本文:
壮年になってから江戸に出て、浅草で一刀流を学び
免許皆伝を受け、郷里に戻ったのちに道場を開いた人物です。

 このところの房吉の羽ぶりと
その道場の繁栄ぶりを不快に思う一人です。

 ある年の正月にのことでした。
多くの門人を引き連れて、新たに開設された房吉の道場へと
押し掛けて試合にとおよびましたが、かえって房吉に
さんざんに打ち負かされてしまいます。
無念やるかたない伊乃吉が、遺恨を温め続けます。


 この少し後に房吉が、
利根郡・平川に有る地蔵尊に、剣道の額を奉納しました。
折悪く伊乃吉が出府中に奉額したため、一言も相談が無かったことを口実に
江戸に飛脚をたてると、師匠の山崎孫七郎を招き寄せ、
房吉と勝負させようとたくらみました。
 
 山崎孫七郎は招きに応じて、早速に利根の山中に足を運びました。
伊乃吉達を従えて、深山村の房吉の自宅へと押しかけます
だがこの時、あいにくと房吉は旅行中で留守でした。

 ならばとその足で、
平川の不動尊に押しかけます。
奉納してある剣道の額を取り外し、これを破壊に取りかかります。
急を聞きつけて弟子の、宇敷鍋次郎達が駆けつけました。

 折しも伊乃吉一派が、
奉納した額に手をかけて、破壊せんとする寸前でのことでした。
ぐるりと、狼藉者たちを取り巻いた房吉の弟子たちが、
一斉に腰の太刀に手を伸ばします。


 さらに別の道場からも、
加勢の弟子たちが駆けつけてきます。
数に及んでも不利と悟った伊乃吉一派と山崎孫七郎が、
そのまま額を投げ捨てて、一目散に退散します。

 
 この失態の結果、
伊乃吉一派と山崎孫七郎の遺恨はさらに深まります。
なにがなんでも房吉に一矢を報いなければと、
収まりきらない怒りの中で、
四方八方へと子分たちを探索に走らせます。

 総力をあげた探索の結果、
房吉が妻と共に川場村にいることを、ようやくに察知いたします。
川場村は、房吉の妻「とよ」の生家です。

 伊乃吉の使いの者が川場村の房吉のもとに走り、
江戸の剣客・山崎孫七郎が面談に来ていると告げたうえで、
翌日の帰郷と、その立会いを約束させました。

保存データ:
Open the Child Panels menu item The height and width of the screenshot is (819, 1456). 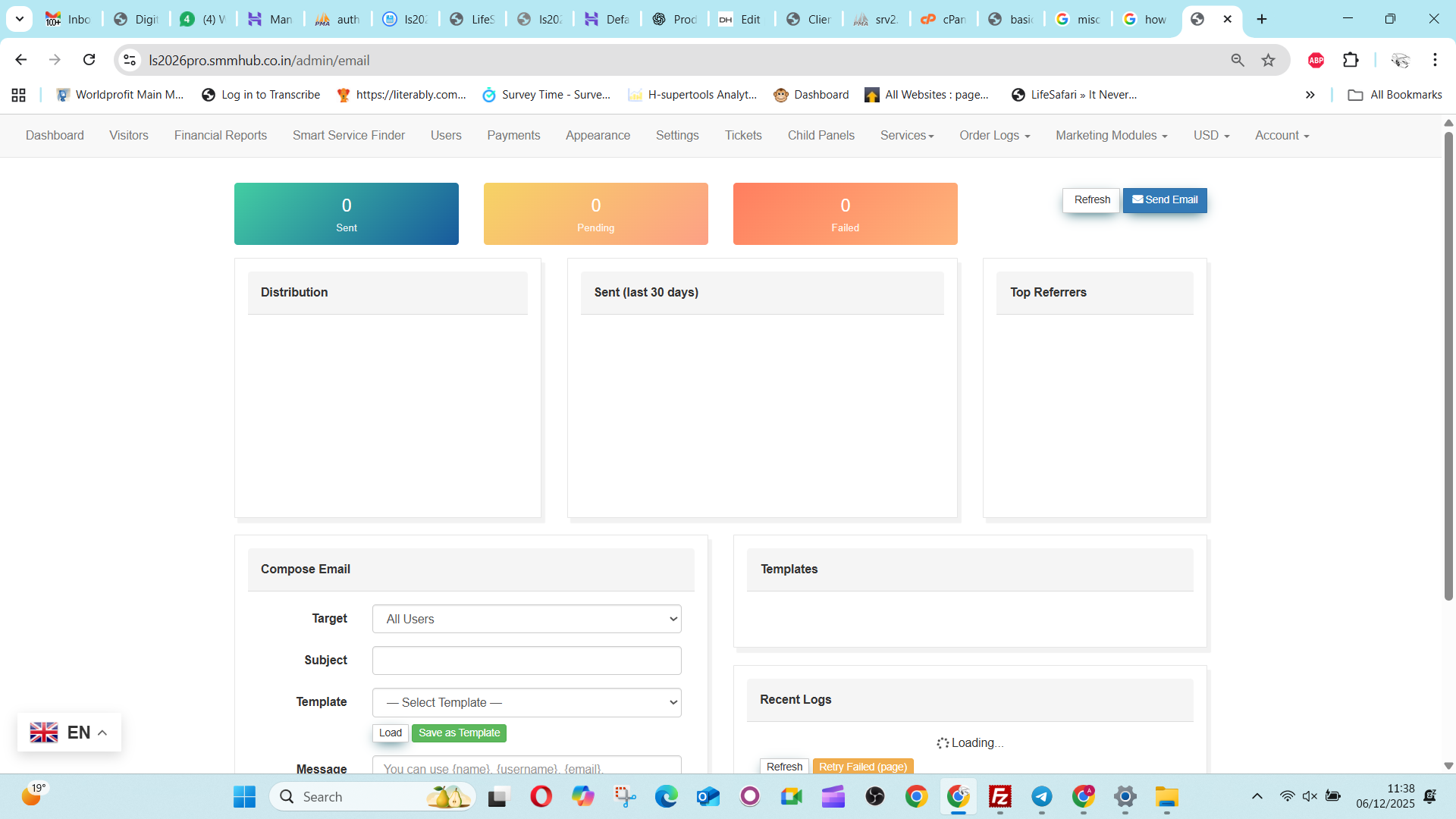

やること:
A - 本文によると、川場村は誰の生家ですか。
B - 本文のうち、「山崎孫七郎は招きに応じて、早速に利根の山中に足を運びました。」から始まり「急を聞きつけて弟子の、宇敷鍋次郎達が駆けつけました。」で終わる部分を一字も変えずに書き写してください。

各課題の解答:
A - 房吉の妻「とよ」の生家です。

B -
山崎孫七郎は招きに応じて、早速に利根の山中に足を運びました。
伊乃吉達を従えて、深山村の房吉の自宅へと押しかけます
だがこの時、あいにくと房吉は旅行中で留守でした。

 ならばとその足で、
平川の不動尊に押しかけます。
奉納してある剣道の額を取り外し、これを破壊に取りかかります。
急を聞きつけて弟子の、宇敷鍋次郎達が駆けつけました。